実装

プロンプト最適化(Prompt Optimization)

プロンプトさいてきか

一文定義

LLMを使って自動的により良いプロンプトを探索・生成する技術。DSPy・APEなどのフレームワークが代表的。手動チューニングより効率的に高精度プロンプトを実現。

詳細解説

プロンプト最適化(Prompt Optimization)とは、LLMに与えるプロンプトを自動的に改善・最適化する技術の総称です。従来の手動プロンプトエンジニアリングが試行錯誤に依存するのに対し、プロンプト最適化は評価指標を定義し、アルゴリズム的にプロンプトを探索・改良することで、より効率的かつ再現性の高いプロンプト開発を実現します。

主要な手法として、(1)APE(Automatic Prompt Engineer):LLMにプロンプト候補を多数生成させ、評価データセットで性能を測定し、最良のプロンプトを選択する手法。Meta等が研究、(2)DSPy:プロンプトを「プログラム」として定義し、コンパイラが自動的に最適なプロンプト(指示文・Few-shot例)を生成するフレームワーク。Stanford NLPが開発、(3)OPRO(Optimization by PROmpting):LLM自体をオプティマイザとして使い、過去の試行結果を踏まえて段階的にプロンプトを改善する手法。
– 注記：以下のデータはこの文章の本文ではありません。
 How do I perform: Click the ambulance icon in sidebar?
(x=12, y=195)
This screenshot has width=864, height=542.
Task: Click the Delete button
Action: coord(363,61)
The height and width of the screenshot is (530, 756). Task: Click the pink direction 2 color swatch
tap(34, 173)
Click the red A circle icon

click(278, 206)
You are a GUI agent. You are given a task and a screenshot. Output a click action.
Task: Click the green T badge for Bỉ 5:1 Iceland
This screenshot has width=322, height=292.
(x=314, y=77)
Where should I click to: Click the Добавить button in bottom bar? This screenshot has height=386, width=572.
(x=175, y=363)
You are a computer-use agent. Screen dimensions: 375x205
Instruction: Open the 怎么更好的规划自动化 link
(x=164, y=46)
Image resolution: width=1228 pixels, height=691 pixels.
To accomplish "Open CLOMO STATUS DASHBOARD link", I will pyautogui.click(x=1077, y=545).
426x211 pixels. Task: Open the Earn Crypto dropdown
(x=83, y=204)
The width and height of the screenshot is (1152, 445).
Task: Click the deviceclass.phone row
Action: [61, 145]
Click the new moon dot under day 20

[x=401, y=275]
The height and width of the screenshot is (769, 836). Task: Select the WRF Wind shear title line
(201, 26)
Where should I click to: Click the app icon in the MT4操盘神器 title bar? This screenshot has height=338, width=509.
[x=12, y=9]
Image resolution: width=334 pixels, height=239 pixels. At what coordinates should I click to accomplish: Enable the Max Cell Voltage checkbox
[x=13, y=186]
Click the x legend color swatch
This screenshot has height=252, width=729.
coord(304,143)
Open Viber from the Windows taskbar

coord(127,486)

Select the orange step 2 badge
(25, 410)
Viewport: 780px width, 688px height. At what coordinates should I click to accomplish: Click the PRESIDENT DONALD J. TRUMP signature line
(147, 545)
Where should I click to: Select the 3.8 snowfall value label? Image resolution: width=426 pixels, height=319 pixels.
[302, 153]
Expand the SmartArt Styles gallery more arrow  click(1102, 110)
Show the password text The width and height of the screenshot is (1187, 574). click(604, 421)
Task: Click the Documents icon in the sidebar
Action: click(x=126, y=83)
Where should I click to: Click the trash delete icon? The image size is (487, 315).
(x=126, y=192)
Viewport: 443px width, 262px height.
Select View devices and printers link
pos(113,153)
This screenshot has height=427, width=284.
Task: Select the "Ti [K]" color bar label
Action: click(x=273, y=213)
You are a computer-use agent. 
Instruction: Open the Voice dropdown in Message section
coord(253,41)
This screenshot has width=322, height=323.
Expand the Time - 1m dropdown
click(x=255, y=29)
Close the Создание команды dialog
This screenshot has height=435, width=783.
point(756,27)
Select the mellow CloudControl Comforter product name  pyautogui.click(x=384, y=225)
Google DeepMindが提案、(4)EvoPrompt:進化的アルゴリズム(遺伝的アルゴリズム等)をプロンプト探索に適用し、突然変異・交差でプロンプトの多様な候補を生成する手法があります。

DSPyのアプローチとして、従来のプロンプトエンジニアリングでは「指示文を手書き→実行→結果を見て修正」のサイクルを手動で繰り返しますが、DSPyでは(1)タスクの入出力を型定義(Signature)、(2)推論パターンをモジュール化(ChainOfThought等)、(3)評価関数を定義、(4)コンパイラが自動で最適なプロンプト・Few-shot例を生成、という流れでプロンプト開発を自動化します。

実用上の価値として、プロンプト最適化はプロダクション環境で特に有効です。手動チューニングしたプロンプトはモデルのバージョンアップで性能が変化することがありますが、最適化パイプラインを構築しておけば、新モデルに対しても自動的に最適なプロンプトを再生成できます。